What the task asks:
In the records that come next, find every line with "Expand". Return those lines.

Stored data:
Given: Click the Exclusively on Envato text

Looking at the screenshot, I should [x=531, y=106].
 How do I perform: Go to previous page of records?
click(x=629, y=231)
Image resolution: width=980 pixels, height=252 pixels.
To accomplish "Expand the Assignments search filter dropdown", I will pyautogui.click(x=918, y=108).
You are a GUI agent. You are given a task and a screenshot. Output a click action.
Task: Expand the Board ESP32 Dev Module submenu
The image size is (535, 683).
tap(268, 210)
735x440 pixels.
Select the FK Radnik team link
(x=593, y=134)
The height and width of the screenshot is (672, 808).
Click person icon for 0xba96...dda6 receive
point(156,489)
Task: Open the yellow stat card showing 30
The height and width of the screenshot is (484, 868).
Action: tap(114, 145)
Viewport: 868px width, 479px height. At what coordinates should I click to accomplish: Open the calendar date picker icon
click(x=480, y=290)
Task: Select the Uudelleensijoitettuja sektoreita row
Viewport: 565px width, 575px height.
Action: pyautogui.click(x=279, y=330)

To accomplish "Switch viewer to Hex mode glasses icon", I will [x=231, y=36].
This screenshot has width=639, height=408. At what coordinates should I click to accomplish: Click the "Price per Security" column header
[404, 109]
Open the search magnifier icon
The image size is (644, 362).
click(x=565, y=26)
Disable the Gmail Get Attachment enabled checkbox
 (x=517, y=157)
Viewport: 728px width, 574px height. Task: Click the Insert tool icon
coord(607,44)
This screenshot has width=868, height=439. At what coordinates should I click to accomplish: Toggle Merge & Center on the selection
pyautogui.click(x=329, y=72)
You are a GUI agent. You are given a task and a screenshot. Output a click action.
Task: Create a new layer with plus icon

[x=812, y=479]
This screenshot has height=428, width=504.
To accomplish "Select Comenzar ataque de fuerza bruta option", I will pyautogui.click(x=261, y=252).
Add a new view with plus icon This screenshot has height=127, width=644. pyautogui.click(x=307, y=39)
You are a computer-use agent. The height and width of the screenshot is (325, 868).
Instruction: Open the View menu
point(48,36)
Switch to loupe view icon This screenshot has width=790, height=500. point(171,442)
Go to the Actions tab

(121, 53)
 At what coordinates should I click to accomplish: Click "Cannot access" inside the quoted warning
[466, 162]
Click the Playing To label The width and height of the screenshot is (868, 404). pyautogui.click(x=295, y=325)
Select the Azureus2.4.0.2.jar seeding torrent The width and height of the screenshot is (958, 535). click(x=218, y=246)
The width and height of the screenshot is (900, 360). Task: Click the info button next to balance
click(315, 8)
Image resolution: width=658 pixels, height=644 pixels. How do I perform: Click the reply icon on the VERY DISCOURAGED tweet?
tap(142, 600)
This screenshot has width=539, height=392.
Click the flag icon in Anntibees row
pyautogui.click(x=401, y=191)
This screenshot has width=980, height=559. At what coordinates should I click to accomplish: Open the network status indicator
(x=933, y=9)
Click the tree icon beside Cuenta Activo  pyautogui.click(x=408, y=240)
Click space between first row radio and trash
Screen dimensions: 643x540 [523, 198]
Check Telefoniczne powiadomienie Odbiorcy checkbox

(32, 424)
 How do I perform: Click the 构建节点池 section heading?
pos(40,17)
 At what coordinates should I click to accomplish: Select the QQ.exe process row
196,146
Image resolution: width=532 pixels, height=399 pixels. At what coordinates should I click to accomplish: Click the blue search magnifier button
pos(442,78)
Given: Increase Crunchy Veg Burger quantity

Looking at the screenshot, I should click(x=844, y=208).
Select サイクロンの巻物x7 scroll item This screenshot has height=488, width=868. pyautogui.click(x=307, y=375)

Solved problem:
To accomplish "Expand the Assignments search filter dropdown", I will pyautogui.click(x=918, y=108).
Task: Expand the Board ESP32 Dev Module submenu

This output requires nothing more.